Singapore-headquartered Sindicatum is an Asian developer, owner, and operator of clean energy projects. It intends to use the proceeds of the bond to finance renewable energy projects in India, and refinance existing debt.
Norton Rose Fulbright is calling the bond groundbreaking for a number of reasons, including the fact it is the first green bond issued in Indian Rupees by a Singaporean corporate, and the first international green bond issued under both the Association of Southeast Asian Nations’ (ASEAN’s) Green Bond Standards, and the International Capital Market Association’s (ICMA’s) Green Bond Principles.
It is also a debut international green bond in Asia, with a maturity of seven years, the longest dated global INR-denominated bond in Asia by a corporate, and the first international bond guaranteed by GuarantCo.

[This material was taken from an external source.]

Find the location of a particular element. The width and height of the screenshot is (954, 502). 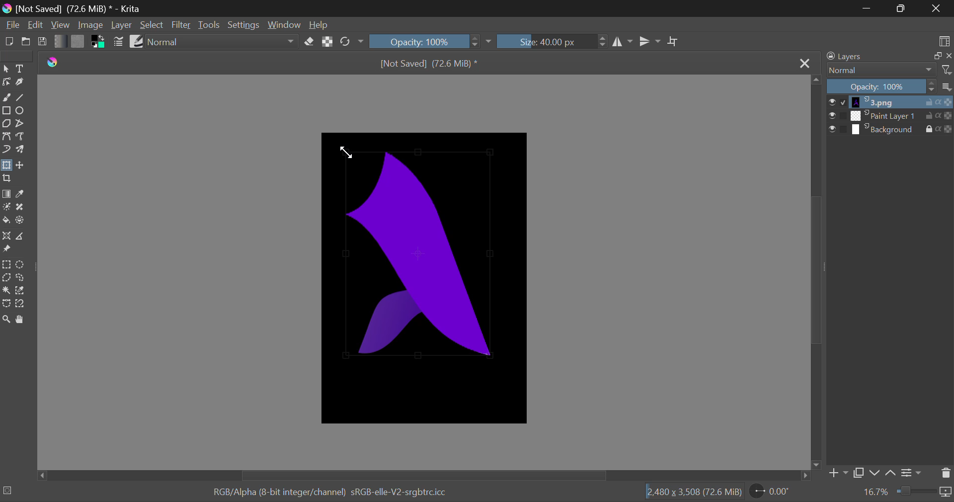

Zoom value is located at coordinates (876, 491).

Dan Metcalfe, a Norton Rose Fulbright partner, comments, “This is a trailblazing deal for the green bond market in Asia. Bringing together market leading debt capital markets and green bond experience enabled us to assist longstanding client GuarantCo on its debut international bond guarantee.”
Norton Rose Fulbright’s leading debt capital markets team has advised on a number of green bond issuances, including the Moroccan Agency for Solar Energy (MASEN), for the first green bond in Morocco.

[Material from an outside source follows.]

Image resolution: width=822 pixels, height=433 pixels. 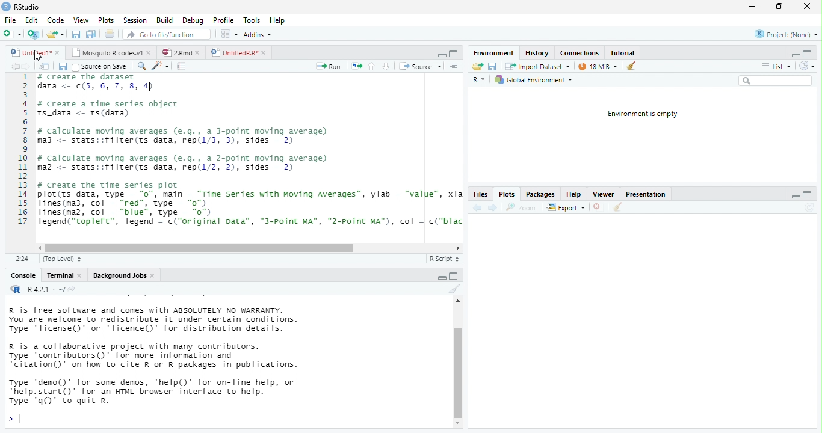 I want to click on maximize, so click(x=808, y=53).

Dharmendra Kumar, analyst, solar energy department of IHS Markit outlined the scarcity of funding in the solar sector. He tells pv magazine, “If we look at the renewable energy target, India has set the target of 175 GW by 2022. Even though the government has set yearly targets, and also dispensing budget through Central Finance Assistance program, green projects have always been delayed because of insufficient funding.”
Kumar continued, “To overcome this challenge and also get the funding at lower interest rates, Green bonds were introduced in India. Foreign investors with an objective of sustainable and renewable energy investment, are very much interested in India. It’s also a lucrative investment with guaranteed long-term returns for foreign investors.”
“Green bonds also come with the assurity of investment being used only for green projects. At the same time, it is beneficial for India because green bonds comes with low interest rates and long-term repayment scheme,” he added.
Kumar further mentioned that the Indian Railway Finance Corp. has already raised around $500 million with the help of foreign investors, by issuing green bonds in 2017.
Another Indian solar consultancy firm, Bridge to India has also praised the green bond investment market in India. Vinay Rustagi, MD, Bridge to India told pv magazine, “Green bonds are a very attractive route of raising capital for Indian institutions and developers.
“Worldwide, an increasing amount of capital is being committed to sustainable causes by institutional investors and the green bonds market is growing robustly. For Indian issuers, the benefits of accessing this pool of capital are widening of the investors base as well as reduction in cost of funding.”